Quantum Computing

The D-Wave Advantage Quantum Computer

The Advantage™ quantum system is the first and only quantum computer that enables customers to develop and run in-production hybrid quantum applications. Access to Advantage is through Leap, the quantum cloud service built for business.

The Advantage quantum computer leverages quantum dynamics to accelerate and enable new methods for solving discrete optimization, sampling, machine learning, and other complex problems. Advantage is the most powerful and connected quantum computer in the world. It features a totally new processor architecture with 5,000+ qubits, 2.5x more qubit connectivity, and the ability to run larger, more complex problems.

For the first time, quantum applications are in-production, using the powerful combination of Advantage and  D-Wave’s hybrid solver service. The hybrid solver service is also available through Leap, and can run problems with up to 1,000,000 variables on general problems, and up to 20,000 variables on dense problems. Whether dense or sparse, it delivers excellent solutions to complex problems, often out-performing classical approaches.


Software Tools

For quantum computing, as for classical, solving a problem requires that it be formulated in a way the computer and its software understand. D-Wave’s Ocean software development kit includes a suite of open-source Python tools on the D-Wave GitHub repository for solving hard problems with quantum computers. The software stack implements the computations needed to transform an arbitrarily posed problem to a form solvable on a quantum solver.


The Ocean software fits between applications and the compute resources:

  • Application: Original problem in its context (the “problem space”) including application data and a clearly defined goal. For example, a circuit-fault diagnosis application in chip manufacturing requires the identification of the minimum set of failed logic gates in a circuit.
  • Mapping Methods: Tools that translate the application goal and data into a problem form suitable for quantum computing. They also receive solution samples and translate them back into solutions for the application layer. For example, dwave_networkx helps map structural imbalance analysis into a BQM.
  • Uniform Sampler API: Abstraction layer that represents the problem in a form that can access the selected sampler.
  • Samplers: Tools that receive a problem in the form of a BQM and return solution samples. Ocean implements several samplers that use the D-Wave QPU as well as classical compute resources. You can use Ocean tools to customize a D-Wave sampler, create your own, or use existing classical ones.
  • Compute Resources: The processing hardware on which the problem is solved. This might be a D-Wave QPU but it may also be the CPU of your laptop computer.

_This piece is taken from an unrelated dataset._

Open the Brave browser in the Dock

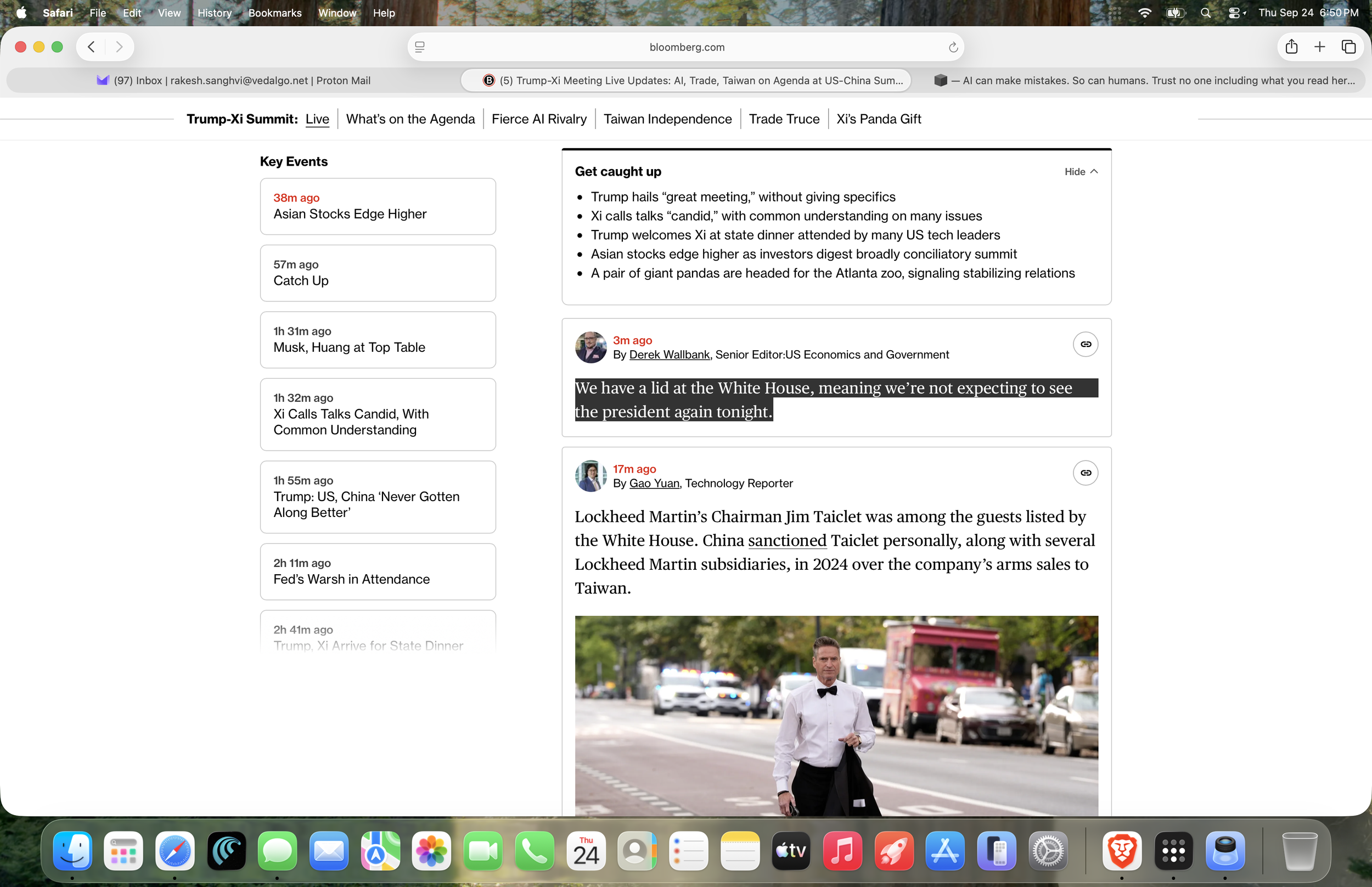[1122, 851]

While users can submit problems to the system in a number of different ways, ultimately a problem represents a set of values that correspond to the weights of the qubits and the strength of the couplers. The system takes these values along with other user-specified parameters and sends a single QMI to the QPU. Problem solutions correspond to the optimal configuration of qubits found; that is, the lowest points in the energy landscape. These values are returned to the user program over the network.

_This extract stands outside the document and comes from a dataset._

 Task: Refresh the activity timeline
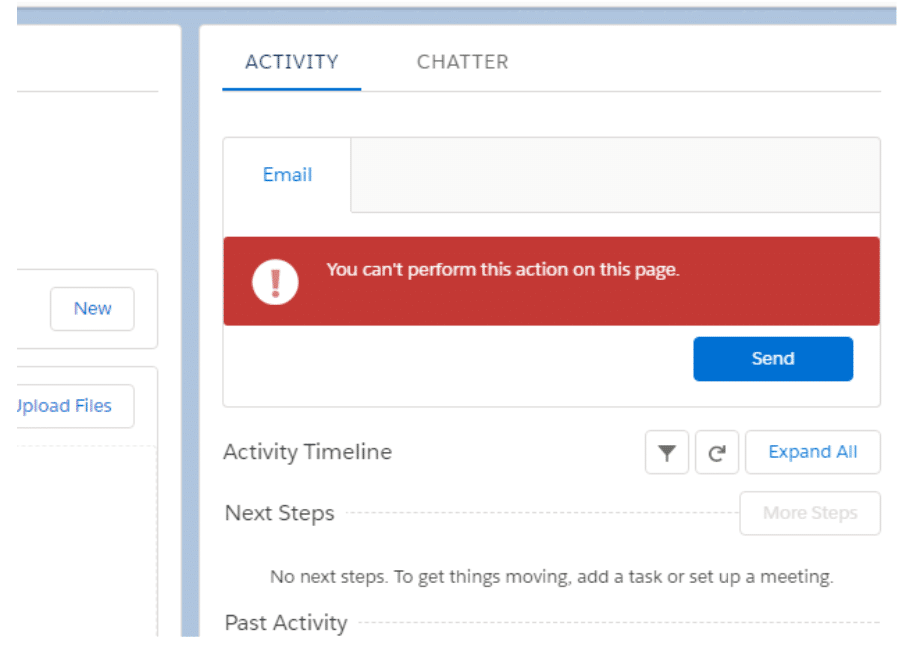click(x=716, y=453)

Because quantum computers are probabilistic rather than deterministic, multiple values can be returned, providing not only the best solution found, but also other very good alternatives from which to choose. Users can specify the number of solutions they want the system to return.

The D-Wave Advantage system also gives users important control over the quantum computation:

  • Virtual graphs: Many optimization and machine learning algorithms are commonly described as graph problems.  D-Wave’s virtual graphs feature improves accuracy in the upgraded system, by allowing control over the interaction of groups of qubits, to model a node or link in a complex graph.
  • Pause and Quench: In the standard application of quantum annealing in D-Wave systems, qubits evolve according to a predetermined anneal schedule. Some types of research (e.g., quantum simulation), however, may benefit from fine-grained adjustments to the default schedule. In these cases, you can change the shape of the energy waveform by introducing a pause or quench (i.e., abrupt termination). This level of control helps investigate what is happening partway through the annealing process.
  • Reverse annealing: This lets users program the system in an entirely new way, harnessing powerful heuristic search algorithms for optimization and machine learning, and applications such as cybersecurity and drug discovery. Reverse annealing allows users to specify the problem they wish to solve along with a predicted solution in order to narrow the search space for the computation.
  • Anneal offsets: Certain problems benefit when some qubits anneal slightly before or after others. The anneal offsets feature lets users advance or delay anneal paths to enhance application performance. Algorithms using this feature have shown performance improvements of up to 1000 times for some problem types.